Ruang Lingkup Perubahan
Perubahan menyasar sejumlah aspek strategis. Pasal 7 misalnya, mempertegas pembagian kewenangan antara Pemerintah Pusat dan Pemerintah Aceh agar tidak menimbulkan multitafsir. Sementara Pasal 11 menyangkut norma, standar, prosedur, dan kriteria (NSPK) agar tidak menghambat pelaksanaan kewenangan Aceh.

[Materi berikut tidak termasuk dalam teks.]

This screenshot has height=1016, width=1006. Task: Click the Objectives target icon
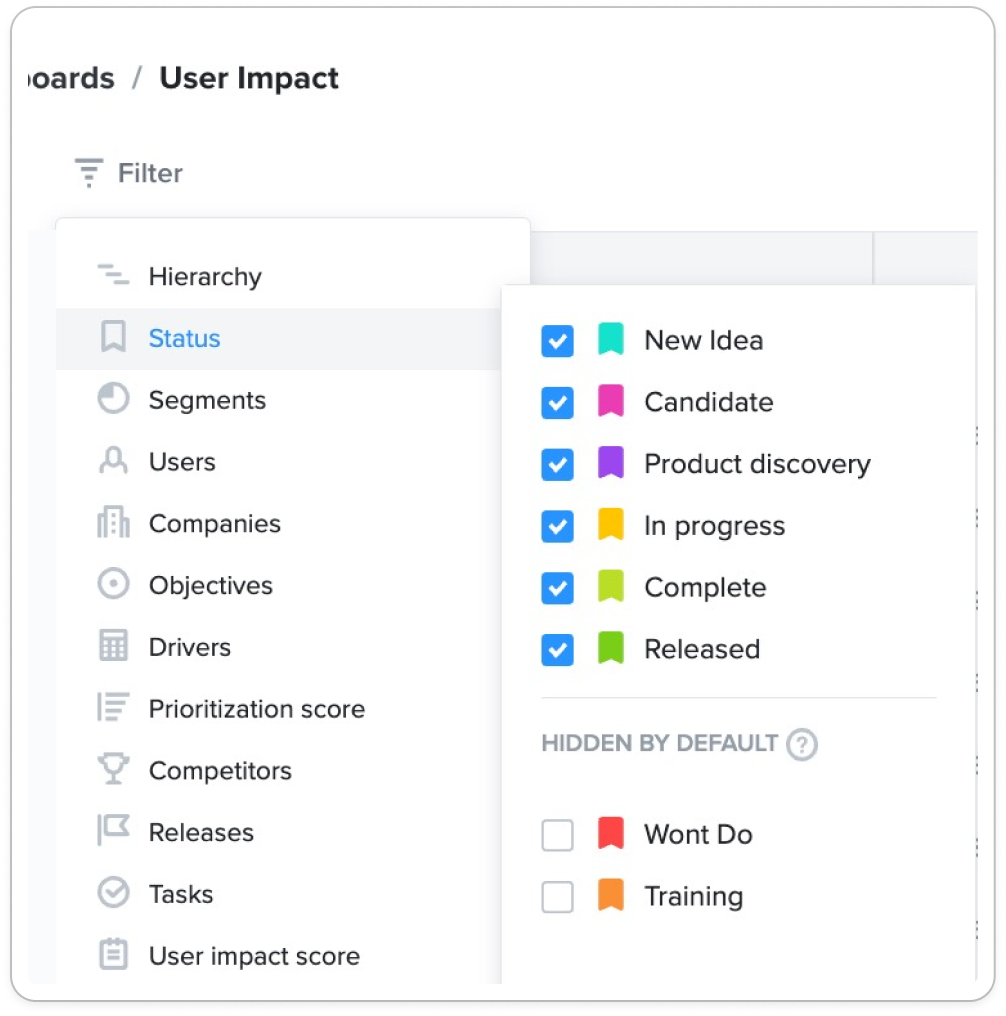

Pasal-pasal lainnya yang turut direvisi meliputi:
-
Pasal 160: Pengelolaan minyak, gas bumi, dan sumber daya alam lainnya, termasuk karbon dan pengaturan aset.
-
Pasal 165: Kewenangan Aceh di bidang perdagangan, pariwisata, dan investasi dalam kerangka kerja sama dengan pemerintah pusat.
-
Pasal 183: Pengelolaan fiskal dan dana otonomi khusus (Otsus).
-
Pasal 192: Pengaturan kedudukan zakat dalam sistem keuangan daerah.
-
Pasal 235: Evaluasi terhadap Qanun Anggaran Pendapatan dan Belanja Aceh (APBA) serta qanun lainnya.
-
Pasal 270: Penafsiran hierarki peraturan perundang-undangan, termasuk hubungan antara qanun, NSPK, dan peraturan pemerintah.
Adapun pasal baru yang disisipkan adalah Pasal 251A, yang mengatur tentang sumber penerimaan daerah dari sektor pajak dan non-pajak untuk mendukung pelaksanaan kekhususan Aceh.
Anwar Ramli menegaskan pentingnya pengawalan proses legislasi revisi ini di tingkat nasional agar hasilnya benar-benar mencerminkan aspirasi masyarakat Aceh.
“Proses ini merupakan tanggung jawab bersama. Keterlibatan seluruh pemangku kepentingan sangat penting agar revisi UUPA berjalan sesuai harapan rakyat Aceh,” tegasnya.